Department of Geosciences, Idaho State University, Pocatello, ID, 83209, USA.
Department of Biological Sciences, Idaho State University, Pocatello, ID, 83209, USA.
Nat Commun. 2018 Aug 20;9(1):3329. doi: 10.1038/s41467-018-05743-y.

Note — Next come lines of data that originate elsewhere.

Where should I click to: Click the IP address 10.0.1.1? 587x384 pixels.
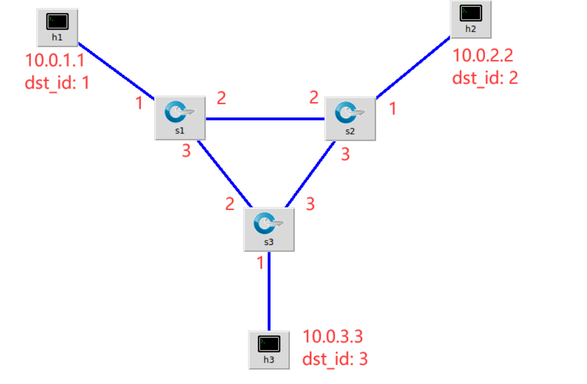click(54, 59)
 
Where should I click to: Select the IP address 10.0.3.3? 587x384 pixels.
click(333, 337)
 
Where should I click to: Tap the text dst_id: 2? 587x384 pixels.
click(485, 77)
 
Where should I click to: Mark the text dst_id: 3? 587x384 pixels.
click(335, 359)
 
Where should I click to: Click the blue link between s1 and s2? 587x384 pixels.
click(265, 119)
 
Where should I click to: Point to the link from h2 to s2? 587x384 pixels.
click(413, 68)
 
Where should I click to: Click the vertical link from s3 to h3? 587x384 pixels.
click(269, 292)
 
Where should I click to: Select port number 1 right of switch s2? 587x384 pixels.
click(392, 108)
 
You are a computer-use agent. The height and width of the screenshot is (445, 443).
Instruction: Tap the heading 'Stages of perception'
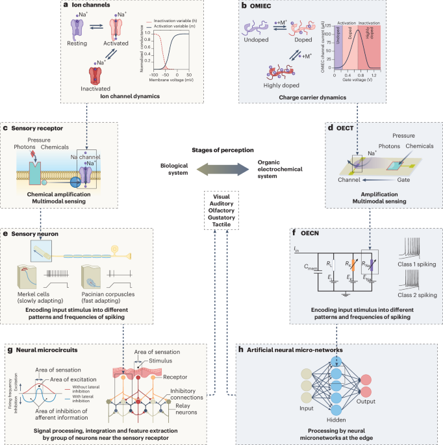(221, 151)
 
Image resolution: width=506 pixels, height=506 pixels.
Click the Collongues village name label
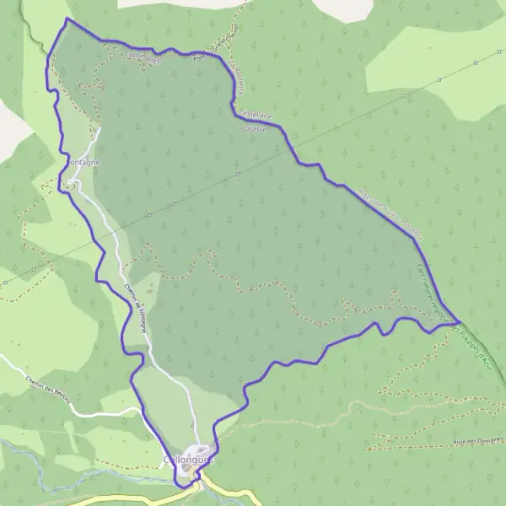tap(186, 460)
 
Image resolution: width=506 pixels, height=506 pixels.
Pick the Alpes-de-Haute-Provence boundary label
tap(391, 214)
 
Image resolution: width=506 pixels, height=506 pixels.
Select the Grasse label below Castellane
tap(256, 129)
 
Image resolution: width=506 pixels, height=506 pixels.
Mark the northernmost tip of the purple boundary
tap(67, 19)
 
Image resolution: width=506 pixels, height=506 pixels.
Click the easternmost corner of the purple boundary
tap(459, 321)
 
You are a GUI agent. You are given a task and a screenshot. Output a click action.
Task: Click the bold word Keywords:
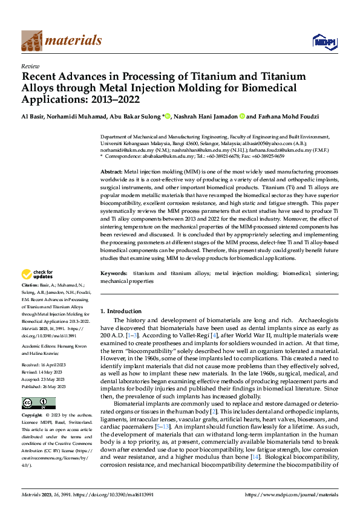tap(114, 274)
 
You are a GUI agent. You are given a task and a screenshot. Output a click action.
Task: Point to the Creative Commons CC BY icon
tap(38, 403)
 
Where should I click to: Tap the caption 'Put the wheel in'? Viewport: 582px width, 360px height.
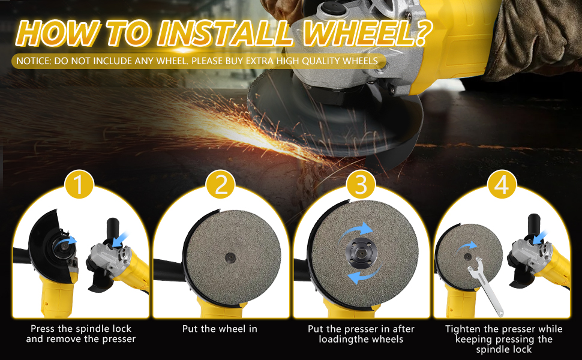point(220,329)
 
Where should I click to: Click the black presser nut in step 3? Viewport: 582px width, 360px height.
point(361,253)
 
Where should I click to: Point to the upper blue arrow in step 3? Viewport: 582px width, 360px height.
point(359,230)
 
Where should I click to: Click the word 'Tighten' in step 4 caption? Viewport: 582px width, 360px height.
point(463,329)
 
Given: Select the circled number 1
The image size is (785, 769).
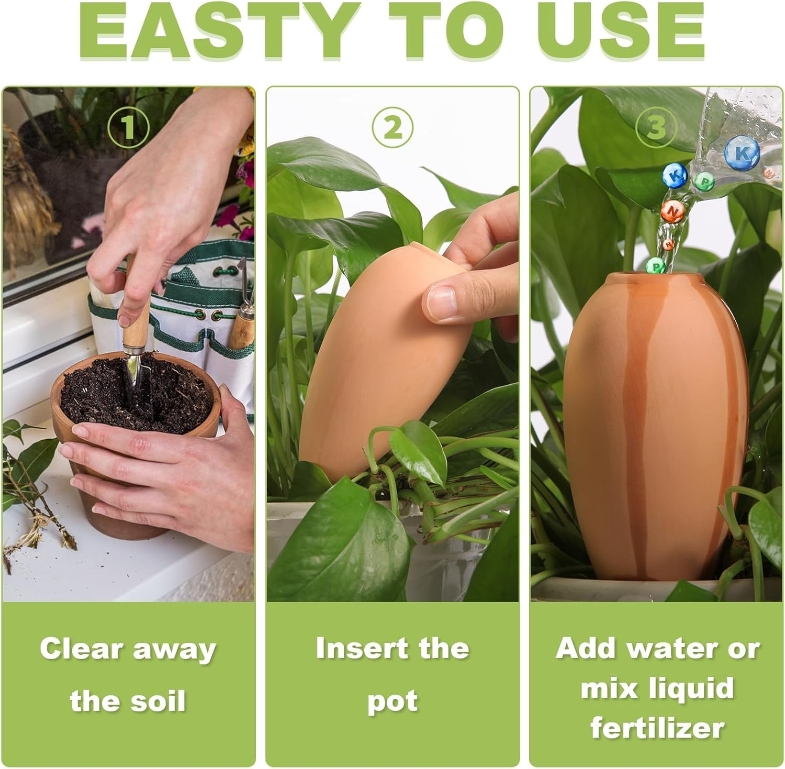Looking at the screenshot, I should (128, 127).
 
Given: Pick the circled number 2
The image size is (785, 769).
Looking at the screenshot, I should (392, 127).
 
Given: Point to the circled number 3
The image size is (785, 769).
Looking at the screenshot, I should (656, 127).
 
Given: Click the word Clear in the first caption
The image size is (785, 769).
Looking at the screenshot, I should (81, 649).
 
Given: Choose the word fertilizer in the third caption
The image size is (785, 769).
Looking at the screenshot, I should (657, 728).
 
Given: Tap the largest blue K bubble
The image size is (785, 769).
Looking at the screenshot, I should (742, 153).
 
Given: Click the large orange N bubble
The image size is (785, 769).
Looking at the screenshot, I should (673, 210).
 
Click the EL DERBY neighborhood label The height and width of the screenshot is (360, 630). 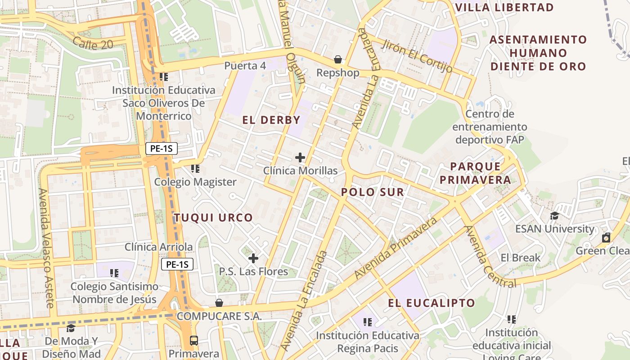click(271, 120)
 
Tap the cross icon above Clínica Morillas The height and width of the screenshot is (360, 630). click(300, 158)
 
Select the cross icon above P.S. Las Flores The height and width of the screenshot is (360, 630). click(253, 258)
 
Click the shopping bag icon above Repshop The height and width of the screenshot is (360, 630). click(338, 59)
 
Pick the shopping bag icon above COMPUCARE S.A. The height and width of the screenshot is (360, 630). click(219, 303)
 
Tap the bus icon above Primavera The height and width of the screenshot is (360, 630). click(194, 340)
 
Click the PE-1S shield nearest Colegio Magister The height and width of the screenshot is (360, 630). click(162, 148)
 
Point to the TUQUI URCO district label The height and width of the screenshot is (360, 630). click(213, 218)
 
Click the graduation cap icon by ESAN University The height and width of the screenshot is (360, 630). click(554, 216)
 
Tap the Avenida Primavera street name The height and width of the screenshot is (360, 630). click(396, 248)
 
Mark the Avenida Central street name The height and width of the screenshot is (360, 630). click(490, 256)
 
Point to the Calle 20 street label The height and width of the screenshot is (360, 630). click(92, 43)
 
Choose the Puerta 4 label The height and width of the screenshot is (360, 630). click(245, 66)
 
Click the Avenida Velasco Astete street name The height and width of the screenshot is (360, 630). click(46, 248)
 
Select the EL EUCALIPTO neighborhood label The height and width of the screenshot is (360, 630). click(431, 303)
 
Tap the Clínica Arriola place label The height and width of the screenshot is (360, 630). click(158, 247)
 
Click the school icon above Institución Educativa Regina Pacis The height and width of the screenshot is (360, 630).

Soil thickness is a fundamental variable in many earth science disciplines due to its critical role in many hydrological and ecological processes, but it is difficult to predict. Here we show a strong linear relationship (r = 0.87, RMSE = 0.19 m) between soil thickness and hillslope curvature across both convergent and divergent parts of the landscape at a field site in Idaho. We find similar linear relationships across diverse landscapes (n = 6) with the slopes of these relationships varying as a function of the standard deviation in catchment curvatures. This soil thickness-curvature approach is significantly more efficient and just as accurate as kriging-based methods, but requires only high-resolution elevation data and as few as one soil profile. Efficiently attained, spatially continuous soil thickness datasets enable improved models for soil carbon, hydrology, weathering, and landscape evolution.
土壤厚度是许多地球科学学科的基本变量,因为它在许多水文和生态过程中起着关键作用,但很难预测。在这里,我们在爱达荷州的一个野外地点展示了土壤厚度与山坡曲率之间的强线性关系(r=0.87,RMSE=0.19 m),该关系适用于汇聚和发散部分的地形。我们在不同的地形中发现了类似的线性关系(n=6),这些关系的斜率随集水区曲率标准差的变化而变化。这种土壤厚度-曲率方法的效率显著更高,与基于克里金的方法一样准确,但仅需要高分辨率的高程数据和一个土壤剖面。高效获取的、空间连续的土壤厚度数据集可改善土壤碳、水文学、风化和景观演化的模型。